Wady - skrzynia do dupy, póki co mało szpeju, ze 20 komputerów spiętych canem i jak jeden się wysra to potrafi nie usypiać samochodu, przez co prad zżera, pali więcej niż 300.
A czy przy wspomnianych 31" da się jechać, gdy padnie zawiecha? Taki rozmiar miałeś, gdy padł Ci przód w Rumunii?
Wykrzyż w Pajero Sport w porównaniu do Disco nie istnieje. Zresztą w Grand Cherokee WG też go w sumie nie miałem. Ale staram się patrzeć, gdzie i jak wjeżdżam i póki co, jakoś się udaje. Choć oczywiście zdarzają się takie trasy, gdzie powalczyć trzeba a i nawet ze 2 razy wyciągarki używałem.

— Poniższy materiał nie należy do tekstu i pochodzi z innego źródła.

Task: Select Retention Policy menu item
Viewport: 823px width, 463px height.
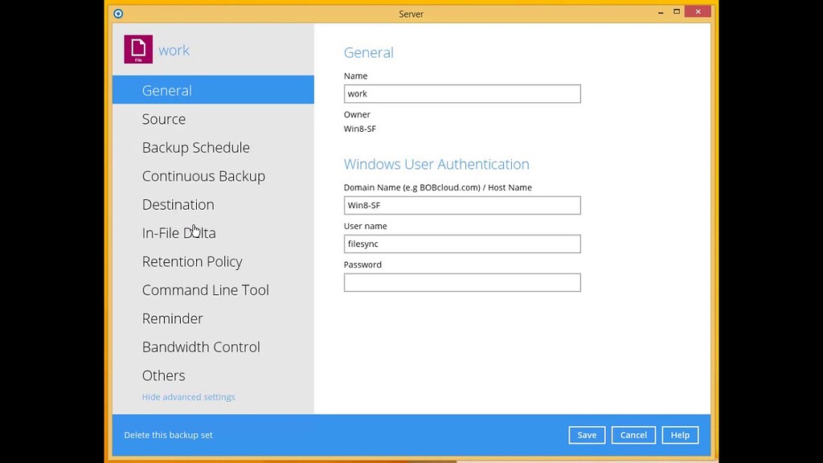Action: coord(192,262)
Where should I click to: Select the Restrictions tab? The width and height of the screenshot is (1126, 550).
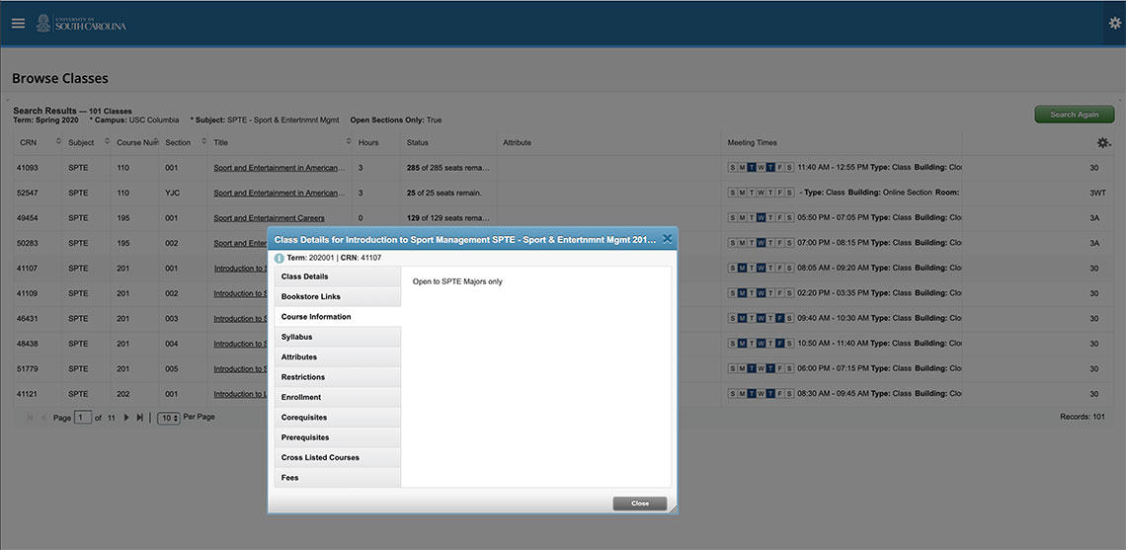(x=337, y=377)

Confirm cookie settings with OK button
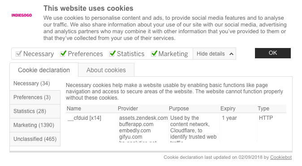273,53
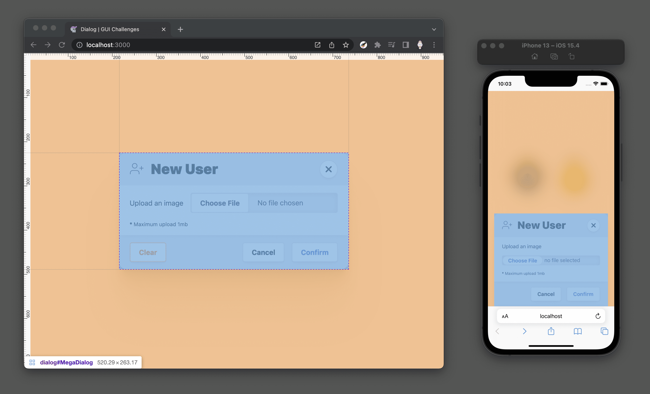The height and width of the screenshot is (394, 650).
Task: Click the browser menu kebab icon
Action: click(434, 45)
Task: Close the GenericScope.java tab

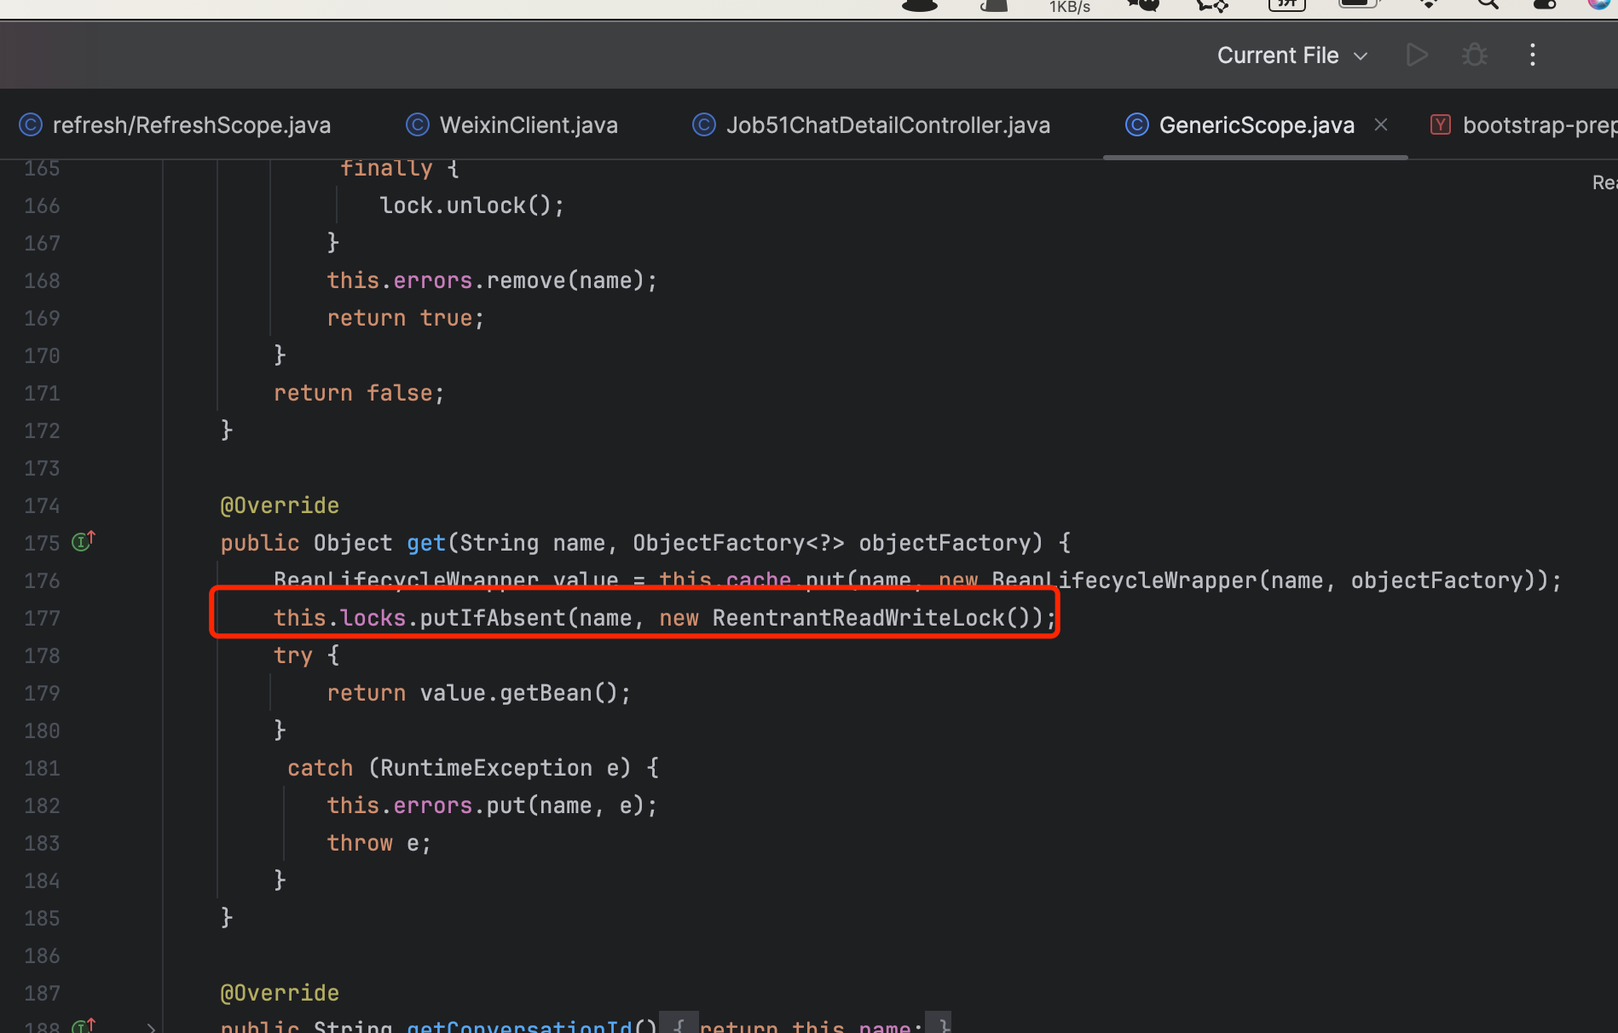Action: tap(1381, 125)
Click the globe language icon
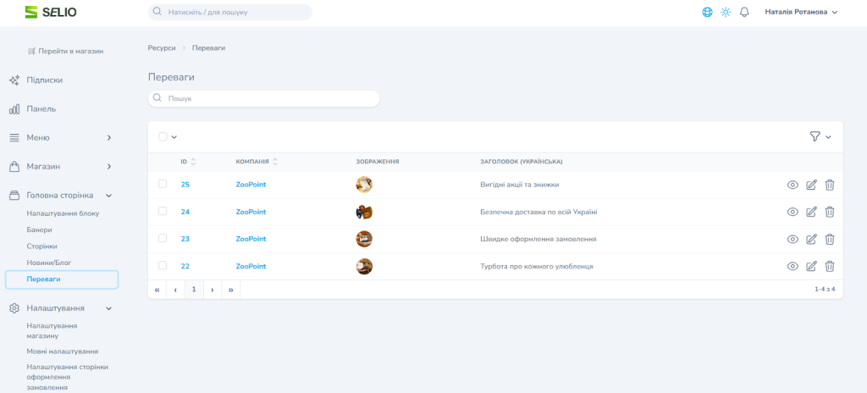 point(707,13)
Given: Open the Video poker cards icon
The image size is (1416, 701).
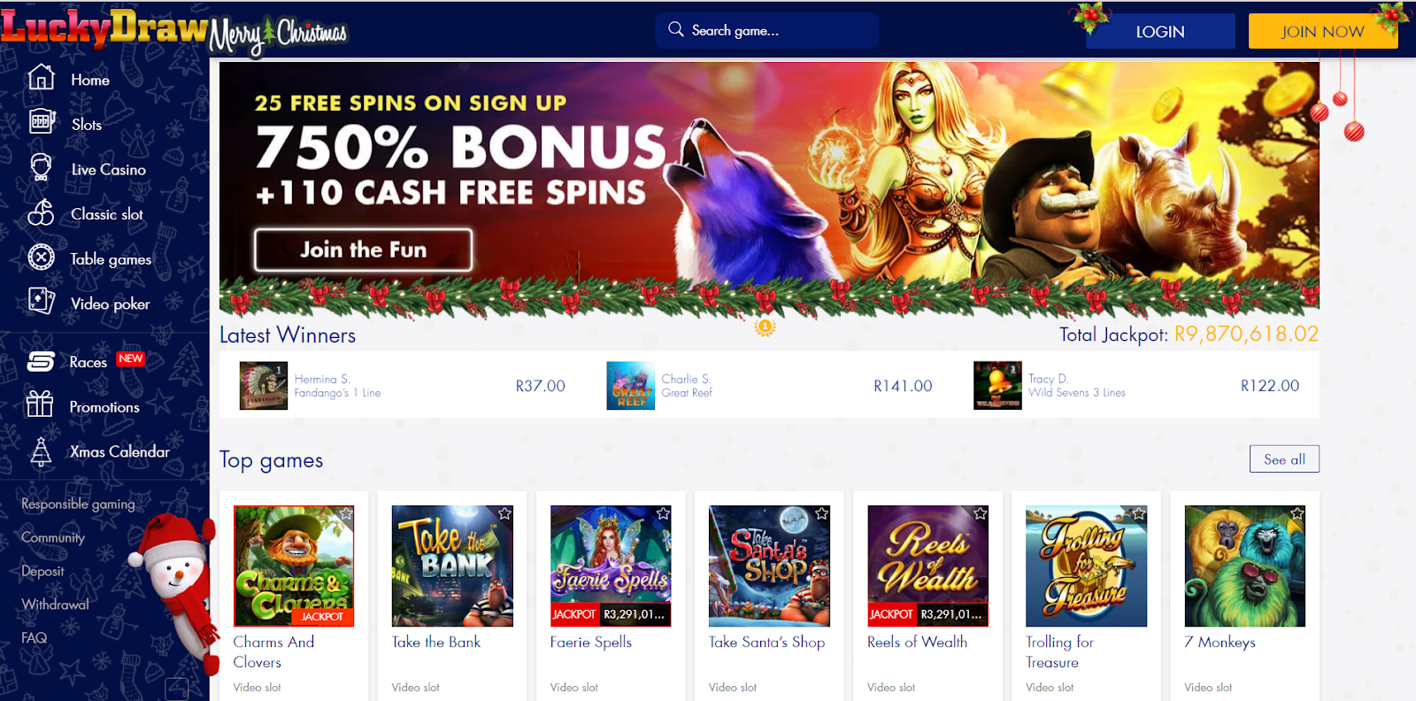Looking at the screenshot, I should pyautogui.click(x=41, y=301).

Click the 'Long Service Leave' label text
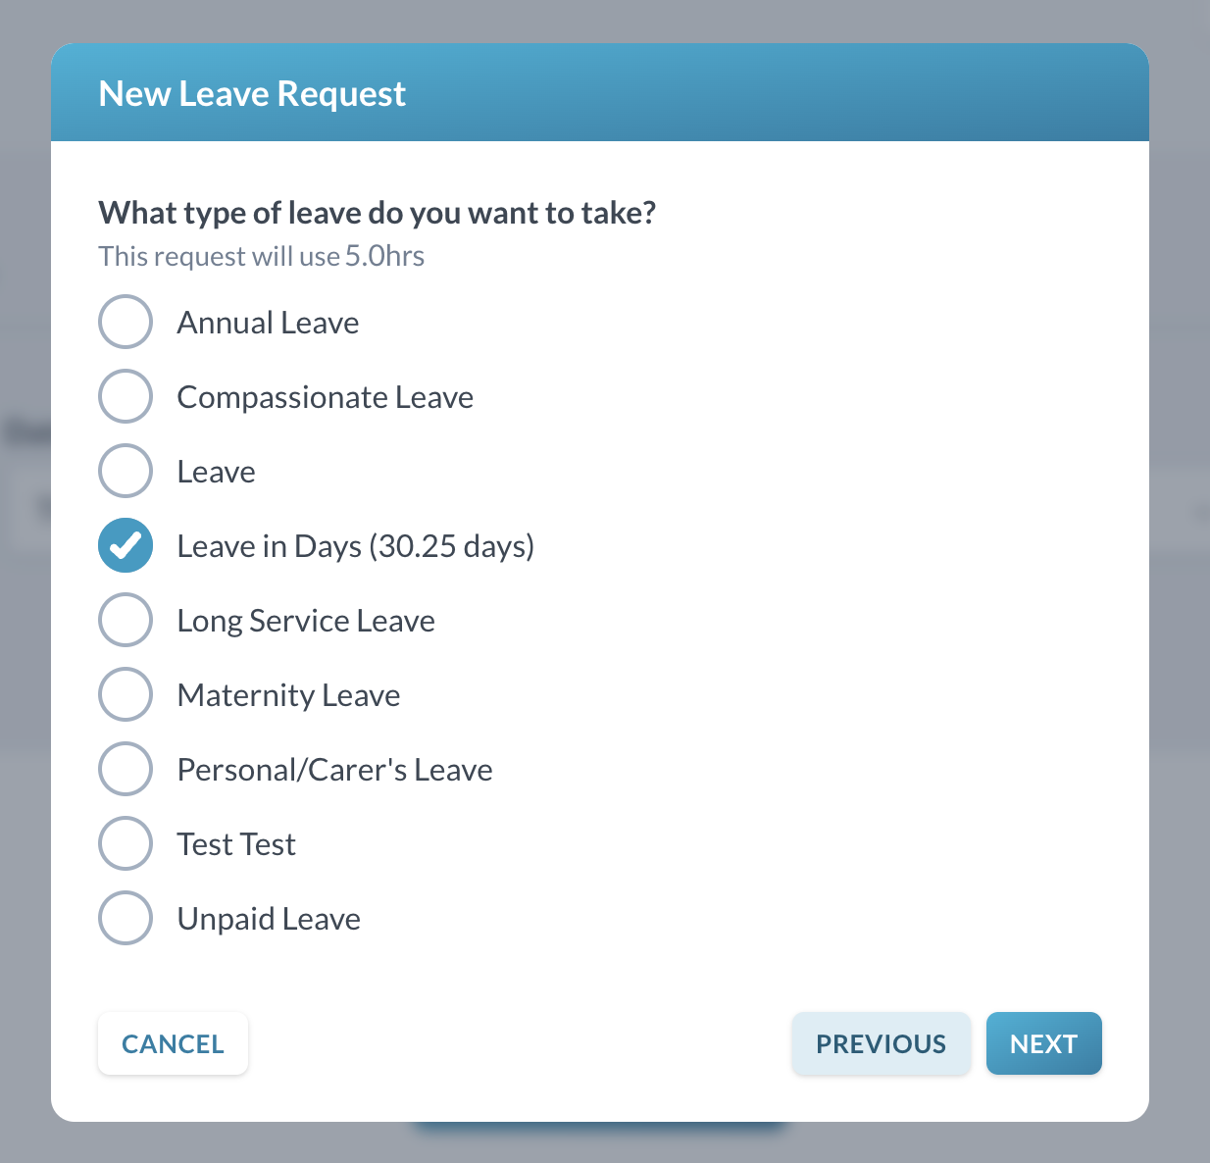306,621
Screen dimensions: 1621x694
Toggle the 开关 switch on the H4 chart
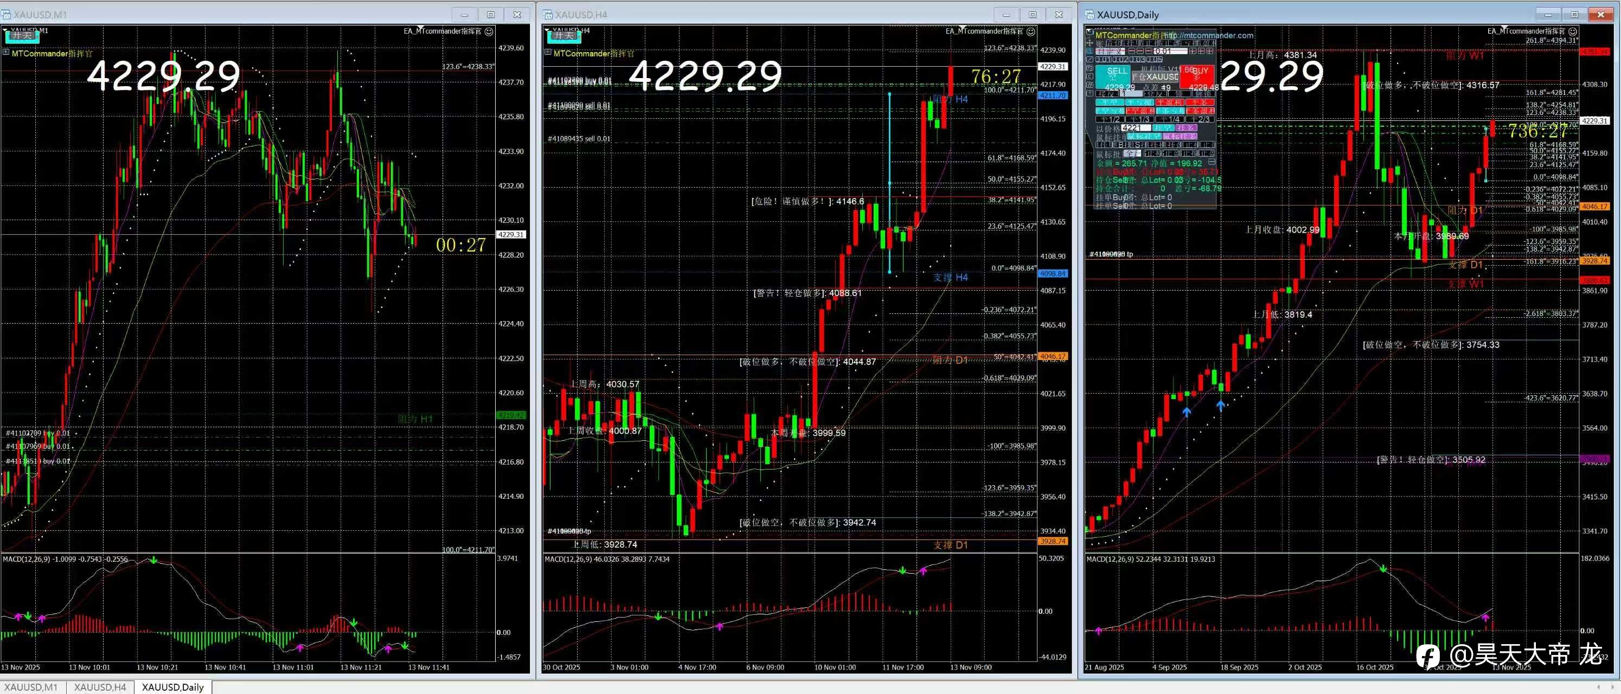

Co do skrzyni... pytanie, jak tam z jej naprawialnością lub nowymi skrzyniami? Czytałem jakieś stare posty Czesława na innym forum i pisał, że niegdyś nawet nówki były dostępne w sensownych pieniądzach. Pytanie, czy remont mieści się w jakichś sensownych pieniądzach? To w końcu dość stara skrzynia jest i chyba (?) nie jest jakoś mocno skomplikowana względem tego, co teraz pakują.
A co do szpeju, to mnie to trochę dziwi... bo to, że do Pajero Sport, którego sprzedało się w Europie niewiele, sprzętu jest tyle, co kot napłakał, to rozumiem. Ale do RR? Przeca tym chyba trochę ludzi np. w Angolewie jeździ? Do Disco I, II, III, IV tego jest masa.